DO THIS>
In the Tx queue selection post, starting at "I'm putting my" and ending at "queue in start_xmit.", write that part again with "adapter" substituted for "driver".

* Tx queue selection
@ 2010-07-27 10:51 Benjamin Herrenschmidt
2010-07-27 11:50 ` Neil Horman
` (2 more replies)
0 siblings, 3 replies; 4+ messages in thread
From: Benjamin Herrenschmidt @ 2010-07-27 10:51 UTC (permalink / raw)
To: netdev
Hi folks !
I'm putting my newbie hat on ... :-)
While looking at our ehea driver (and in fact another upcoming driver
I'm helping with), I noticed it's using the "old style" multiqueue. IE.
It doesn't use the alloc_netdev_mq() variant, creates one queue on the
linux side, an makes its own selection of HW queue in start_xmit.
This had many drawbacks, obviously, such as not getting per-queue locks
etc...
Now, the mechanics of converting that to the new scheme are easy enough
to figure out by reading the code. However, where my lack of networking
background fails me is when it comes to the policy of choosing a Tx
queue.

DATA LINES>
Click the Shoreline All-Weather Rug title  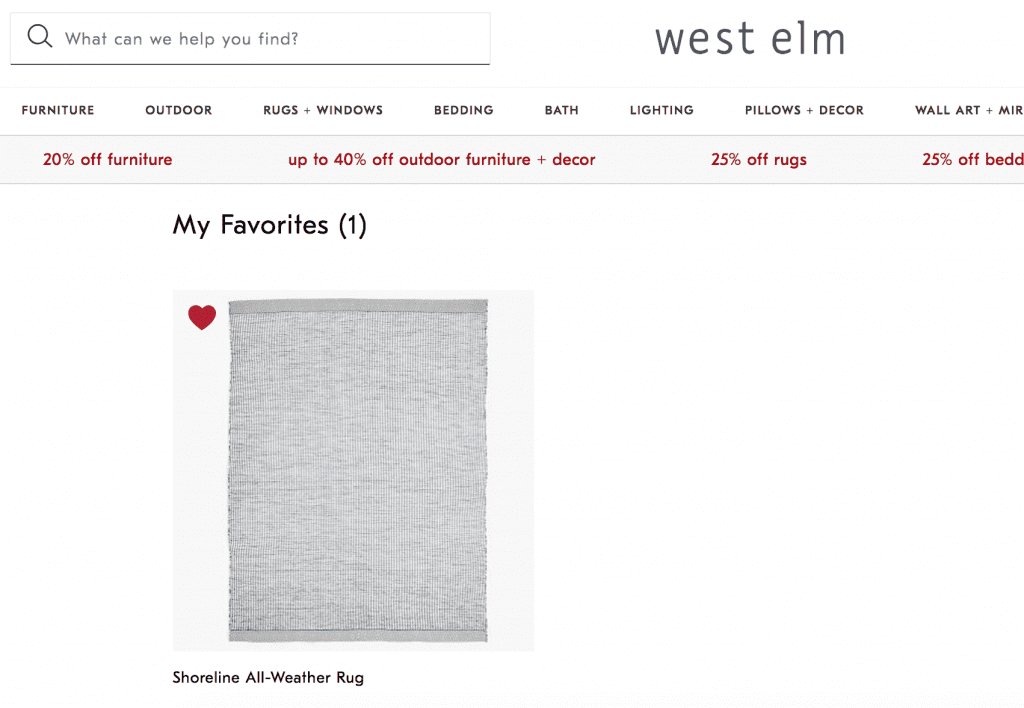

EXERCISE RESPONSE>
I'm putting my newbie hat on ... :-)
While looking at our ehea adapter (and in fact another upcoming adapter
I'm helping with), I noticed it's using the "old style" multiqueue. IE.
It doesn't use the alloc_netdev_mq() variant, creates one queue on the
linux side, an makes its own selection of HW queue in start_xmit.